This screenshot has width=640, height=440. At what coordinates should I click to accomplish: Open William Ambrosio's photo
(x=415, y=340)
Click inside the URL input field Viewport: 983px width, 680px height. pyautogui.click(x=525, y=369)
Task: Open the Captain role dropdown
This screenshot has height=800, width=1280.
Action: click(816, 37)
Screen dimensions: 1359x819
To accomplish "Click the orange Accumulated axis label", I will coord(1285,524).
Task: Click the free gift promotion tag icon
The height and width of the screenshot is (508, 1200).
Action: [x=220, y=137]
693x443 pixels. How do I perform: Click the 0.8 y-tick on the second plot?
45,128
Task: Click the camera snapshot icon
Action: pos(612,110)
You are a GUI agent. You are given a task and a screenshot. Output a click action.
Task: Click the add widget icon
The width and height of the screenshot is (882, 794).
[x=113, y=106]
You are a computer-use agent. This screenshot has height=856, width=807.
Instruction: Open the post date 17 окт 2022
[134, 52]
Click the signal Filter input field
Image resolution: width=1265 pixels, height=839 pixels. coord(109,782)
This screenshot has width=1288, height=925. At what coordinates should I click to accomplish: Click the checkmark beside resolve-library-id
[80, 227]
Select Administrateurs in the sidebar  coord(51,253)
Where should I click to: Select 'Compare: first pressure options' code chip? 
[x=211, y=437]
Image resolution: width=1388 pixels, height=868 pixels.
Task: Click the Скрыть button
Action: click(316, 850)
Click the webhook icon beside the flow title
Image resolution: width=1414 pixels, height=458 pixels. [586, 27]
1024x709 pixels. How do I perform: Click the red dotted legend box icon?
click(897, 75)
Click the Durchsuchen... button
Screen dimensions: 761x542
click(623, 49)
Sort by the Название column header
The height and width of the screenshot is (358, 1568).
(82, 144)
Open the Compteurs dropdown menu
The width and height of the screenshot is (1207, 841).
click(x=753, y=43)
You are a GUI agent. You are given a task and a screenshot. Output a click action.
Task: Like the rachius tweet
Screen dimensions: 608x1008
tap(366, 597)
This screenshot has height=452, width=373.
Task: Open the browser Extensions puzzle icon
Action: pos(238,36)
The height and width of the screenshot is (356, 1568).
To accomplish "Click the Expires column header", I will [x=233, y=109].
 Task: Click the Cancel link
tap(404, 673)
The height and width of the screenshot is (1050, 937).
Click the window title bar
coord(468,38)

+ + + + + + +

▸ **Description of the task**
Find the line that contains "Task: Click the free gift promotion tag icon". Write out that line and every line after it through the end of the data, exactly, and nothing else.

▸ **Response for this exercise**
Task: Click the free gift promotion tag icon
The height and width of the screenshot is (508, 1200).
Action: [x=220, y=137]
693x443 pixels. How do I perform: Click the 0.8 y-tick on the second plot?
45,128
Task: Click the camera snapshot icon
Action: pos(612,110)
You are a GUI agent. You are given a task and a screenshot. Output a click action.
Task: Click the add widget icon
The width and height of the screenshot is (882, 794).
[x=113, y=106]
You are a computer-use agent. This screenshot has height=856, width=807.
Instruction: Open the post date 17 окт 2022
[134, 52]
Click the signal Filter input field
Image resolution: width=1265 pixels, height=839 pixels. coord(109,782)
This screenshot has width=1288, height=925. At what coordinates should I click to accomplish: Click the checkmark beside resolve-library-id
[80, 227]
Select Administrateurs in the sidebar  coord(51,253)
Where should I click to: Select 'Compare: first pressure options' code chip? 
[x=211, y=437]
Image resolution: width=1388 pixels, height=868 pixels.
Task: Click the Скрыть button
Action: click(316, 850)
Click the webhook icon beside the flow title
Image resolution: width=1414 pixels, height=458 pixels. [586, 27]
1024x709 pixels. How do I perform: Click the red dotted legend box icon?
click(897, 75)
Click the Durchsuchen... button
Screen dimensions: 761x542
click(623, 49)
Sort by the Название column header
The height and width of the screenshot is (358, 1568).
(82, 144)
Open the Compteurs dropdown menu
The width and height of the screenshot is (1207, 841).
click(x=753, y=43)
You are a GUI agent. You are given a task and a screenshot. Output a click action.
Task: Like the rachius tweet
Screen dimensions: 608x1008
tap(366, 597)
This screenshot has height=452, width=373.
Task: Open the browser Extensions puzzle icon
Action: pos(238,36)
The height and width of the screenshot is (356, 1568).
To accomplish "Click the Expires column header", I will [x=233, y=109].
 Task: Click the Cancel link
tap(404, 673)
The height and width of the screenshot is (1050, 937).
Click the window title bar
coord(468,38)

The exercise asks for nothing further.